Start of Text section

0

Note: Just to clear the confusion, I have a parsed XML as String that I would like to apply regex against. Mention of XML in my question simply refer to parsed XML string.

I have a XML string processed (PARSED) by Java 7's TransformerFactory with indentation (i.e. eq=4) enabled. I need to replace all the whitespaces (in group of 4) before the xml tag with a tab (i.e. 1 tab = 4 whitespace, if 8 whitespace then 2 tabs and so on).

The objective is to make sure that the regex do not match the value of the attributes XML tag. Some XML tag's attributes contain one or more whitespaces. So far, all regex+es that I have tried either match all whitespaces or none. I have even tried some +ve/-ve lookahead/lookbehind and no luck (not good with regex).

End of Text section

Aim a ▸ Pull out every line of the records below that contains the string "Open", matching its capitalization exactly.

Start of Data provided

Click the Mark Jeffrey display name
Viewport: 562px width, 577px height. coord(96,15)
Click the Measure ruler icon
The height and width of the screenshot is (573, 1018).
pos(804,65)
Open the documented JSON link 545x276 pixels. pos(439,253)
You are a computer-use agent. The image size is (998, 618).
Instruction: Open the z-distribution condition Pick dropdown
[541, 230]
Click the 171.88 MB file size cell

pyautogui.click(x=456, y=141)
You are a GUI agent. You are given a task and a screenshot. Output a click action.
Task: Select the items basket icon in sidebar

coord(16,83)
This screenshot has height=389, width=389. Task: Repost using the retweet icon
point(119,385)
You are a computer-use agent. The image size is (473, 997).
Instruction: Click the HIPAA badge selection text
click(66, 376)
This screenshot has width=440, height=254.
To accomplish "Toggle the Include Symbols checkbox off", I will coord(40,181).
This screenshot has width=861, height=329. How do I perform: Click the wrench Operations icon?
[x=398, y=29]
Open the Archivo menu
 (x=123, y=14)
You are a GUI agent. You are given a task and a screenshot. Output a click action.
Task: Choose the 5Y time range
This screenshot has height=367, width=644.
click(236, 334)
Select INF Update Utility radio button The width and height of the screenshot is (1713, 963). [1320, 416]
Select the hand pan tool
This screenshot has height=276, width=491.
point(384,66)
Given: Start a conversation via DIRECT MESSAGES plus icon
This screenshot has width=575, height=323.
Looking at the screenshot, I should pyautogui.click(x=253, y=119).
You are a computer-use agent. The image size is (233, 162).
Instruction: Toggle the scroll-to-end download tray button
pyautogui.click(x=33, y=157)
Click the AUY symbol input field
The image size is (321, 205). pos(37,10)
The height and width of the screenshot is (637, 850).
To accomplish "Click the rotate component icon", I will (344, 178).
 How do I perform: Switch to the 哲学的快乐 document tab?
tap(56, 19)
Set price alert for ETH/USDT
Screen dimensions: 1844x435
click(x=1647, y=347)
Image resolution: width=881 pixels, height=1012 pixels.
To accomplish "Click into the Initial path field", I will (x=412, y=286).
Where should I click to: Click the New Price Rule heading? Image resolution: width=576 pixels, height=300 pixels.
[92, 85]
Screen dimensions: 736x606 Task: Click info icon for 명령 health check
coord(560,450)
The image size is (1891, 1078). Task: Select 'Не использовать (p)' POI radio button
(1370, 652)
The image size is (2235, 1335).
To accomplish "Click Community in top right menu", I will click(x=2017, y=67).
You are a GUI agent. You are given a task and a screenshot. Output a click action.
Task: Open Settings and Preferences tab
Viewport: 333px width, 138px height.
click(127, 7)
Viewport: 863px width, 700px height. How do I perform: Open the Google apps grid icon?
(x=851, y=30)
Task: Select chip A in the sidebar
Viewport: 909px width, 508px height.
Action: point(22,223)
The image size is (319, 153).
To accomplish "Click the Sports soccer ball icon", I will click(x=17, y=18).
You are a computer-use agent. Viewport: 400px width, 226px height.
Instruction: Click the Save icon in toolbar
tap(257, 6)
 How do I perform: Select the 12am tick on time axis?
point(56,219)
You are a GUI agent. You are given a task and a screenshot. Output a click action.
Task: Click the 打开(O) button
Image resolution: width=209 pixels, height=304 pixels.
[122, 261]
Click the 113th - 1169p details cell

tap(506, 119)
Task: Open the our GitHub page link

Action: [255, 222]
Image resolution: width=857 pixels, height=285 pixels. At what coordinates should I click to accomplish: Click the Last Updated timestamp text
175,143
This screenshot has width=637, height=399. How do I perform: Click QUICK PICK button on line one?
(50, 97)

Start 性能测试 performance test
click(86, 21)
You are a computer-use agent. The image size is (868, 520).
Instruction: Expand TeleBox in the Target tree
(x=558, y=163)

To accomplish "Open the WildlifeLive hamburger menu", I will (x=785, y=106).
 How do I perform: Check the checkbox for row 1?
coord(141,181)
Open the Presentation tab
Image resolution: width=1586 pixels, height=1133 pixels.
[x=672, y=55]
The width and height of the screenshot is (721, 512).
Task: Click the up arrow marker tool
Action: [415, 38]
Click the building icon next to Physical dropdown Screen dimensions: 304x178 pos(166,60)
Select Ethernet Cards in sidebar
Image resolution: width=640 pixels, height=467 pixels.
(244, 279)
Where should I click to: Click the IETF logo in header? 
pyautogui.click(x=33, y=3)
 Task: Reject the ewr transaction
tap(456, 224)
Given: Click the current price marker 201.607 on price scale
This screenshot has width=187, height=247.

End of Data provided

Aim b ▸ Extend the post about replacing indentation spaces with tabs in a parsed XML string, picking up after its final sentence.

Exercise response a ▸
Open the documented JSON link 545x276 pixels. pos(439,253)
Instruction: Open the z-distribution condition Pick dropdown
Open the Archivo menu
Task: Open Settings and Preferences tab
Viewport: 863px width, 700px height. How do I perform: Open the Google apps grid icon?
Task: Open the our GitHub page link
To accomplish "Open the WildlifeLive hamburger menu", I will (x=785, y=106).
Open the Presentation tab

Exercise response b ▸
As shown below the sample regex matches all whitespaces

enter image description here

I have tried a bunch of regex expressions

( {4}) //matches everywhere
^(\s{4})+ //for 12 whitespace, the first 8 is full match, not good
(?<![\d])( {4}) //only -ve/lookbehind 1 space not enough

Here is the https://regex101.com/r/VR4Nbf/2 for regex101

The TransformerFactory config is as follow:

transformer = transformerFactory.newTransformer();
transformer.setOutputProperty(OutputKeys.METHOD, "xml");
transformer.setOutputProperty(OutputKeys.ENCODING, "UTF-8");
transformer.setOutputProperty(OutputKeys.INDENT, "yes");
transformer.setOutputProperty("{http://xml.apache.org/xslt}indent-amount", "4");

The above Transformer configuration work as expected. There is no way to tell Transformer to use tab instead of whitespace unless you override the required methods which seems to be overkill if regex is possible.

While I do understand that the in XML specification whitespace is considered okay, the way the XML file is used in my case requires the XML to be beautified with tabs (not whitespaces).

An ideal regex would

  1. Do not match anything inside xml tag
  2. Match each occurrence of 4 whitespace with 1 tab (i.e. I used replaceAll)
  3. Is Java-based
  4. Preferably can be used with replaceAll
  5. Have to be applied once, rather than repetitively (irrespective of level of nesting)

Note: Making use of XSLT is not feasible at this stage.

Thanks.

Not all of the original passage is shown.